Build 2017 Recap: A day of show and tell

Kareem Anderson

On stage today at Build, the mobile first, cloud first hype man Satya Nadella ushered in the evolution of the company’s vision for what looks to be poised as its new mantra of ‘distributed computing’. Distributed computing isn’t all that different from mobile first, cloud first, but takes the notion beyond ‘first’ to include mobile, cloud, and everything in between.

Today, during a three-hour marathon opening keynote to its Build developer conference, Microsoft spent its time wisely stringing together technologies and frameworks it discussed last year, in real world demos and showcases.

Last year, Microsoft spoke of bots, AI, and machine learning and this year, Microsoft put those sprawling concepts into real-world applications and technologies while showcasing how developers can tap into them to enrich their lives as well as the people around them.

Cortana grows up

At the center of much of Microsoft’s Day, One keynote sat the company’s trojan horse into the next wave of computing, Cortana. Not only did Nadella talk up “conversations as a platform” but speaker after speaker showed how developers could leverage new Cortana skills to power their services.

“The Cortana Skills Kit is now in public preview,” the official announcement reads. “Developers can build skills for Cortana by creating a bot and publishing it to the new Cortana channel of the Bot Framework. This is available on Windows 10, Android, iOS and the new Cortana-powered Harman Kardon Invoke speaker. The Cortana Skills kit is currently available in the U.S. only.”

Office Continues to grow as a platform

Three years ago, Microsoft spent much of its time extolling the virtues of opening up Office to a more platform model of development with developers and services at the forefront of growth. Since then observers have watched Microsoft incorporate a services app store equipped with add-on and extensions for popular programs such as Outlook, PowerBI, and others.

Now Microsoft is opening up its newly minted Teams app to developers by offering app distribution through the Windows Store.

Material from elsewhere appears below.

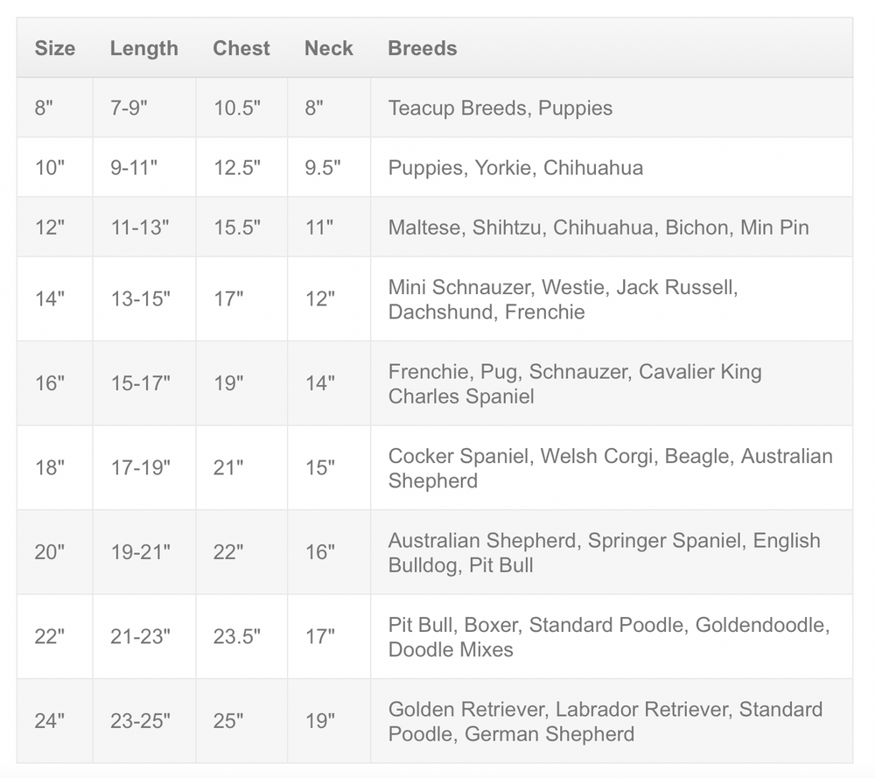Click the Breeds column header
The image size is (875, 778).
click(x=423, y=48)
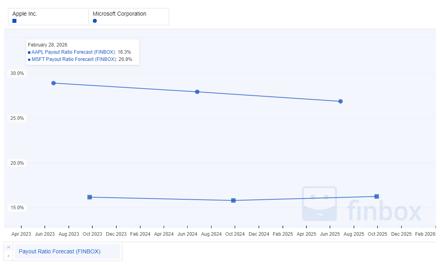
Task: Click the line chart icon beside the metric selector
Action: (8, 247)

The new chat-based workspace in Office 365 is now completely open to developers, which can now publish Microsoft Teams apps in the Office Store. These apps will soon appear in a new discover apps experience within Microsoft Teams, which is currently available in the developer preview but will soon roll our to all users.

The spread of Azure

While editorially listed as second place in cloud computing wars, Microsoft’s Azure service is growing quickly and spreading even quicker. Today at build, the company showed just how pervasive the service is becoming by announcing a long list of service that will become available across platforms in the coming weeks and months.

Visual Studio Mac

Support for containers of nearly every type, on every platform, with the general availability of Windows Server Containers support in Azure Service Fabric, with Visual Studio tooling, and a preview of the ability to use Docker Compose support for Service Fabric to deploy containerized apps to Service Fabric.

The availability of both Azure Database for MySQL and Azure Database for PostgreSQL options in Azure, to ensure developers can use their favorite database with Azure.

Azure Cosmos DB, the first globally distributed, multi-model database service delivering turnkey global horizontal scale out with guaranteed uptime and millisecond latency at the 99th percentile
An early preview of Microsoft’s new database migration services, which will allow Oracle and SQL Server customers to more easily move their data and quickly modernize their apps.

A new Managed Instance private preview, which offers customers SQL Server instance-level compatibility and makes it even easier for organizations to migrate existing SQL Server apps to Azure SQL Database.

The general availability of container support for Windows Server containers in Azure Service Fabric with the 5.6 runtimes and 2.6 SDK release.

Previewing Service Fabric support for Docker Compose for deploying containerized apps.

Azure Functions Visual Studio tooling preview, available as a Visual Studio 2017 extension, creates an integrated developer experience. These tools allow you to integrate Azure Functions development seamlessly into development flow.

Azure Application Insights support for Azure Functions preview provides better intelligence about Azure Functions code, allowing teams to measure performance, detect issues, and diagnose the source of the problem with serverless apps.

Azure Functions Runtime preview extends the innovations in Azure Functions to on-premises or anywhere outside of the Azure cloud.

And the rest…

Other noted highlights from Build 2017 include, Viual Studio for the Mac, Windows 10 reaching over 500 million active devices, new Azure mobile app for iOS, Android and UWP, real time PowerPoint presentation language translation and a protoype to mitigage the feedback loop lost to some suffering from Parkinson’s.

Day One was defintely developer heavy and Office focused, and Day Two is shaping up to continue the trend but with a eye on some actual Windows development as well.

We’ll be updating as the news continues to flow.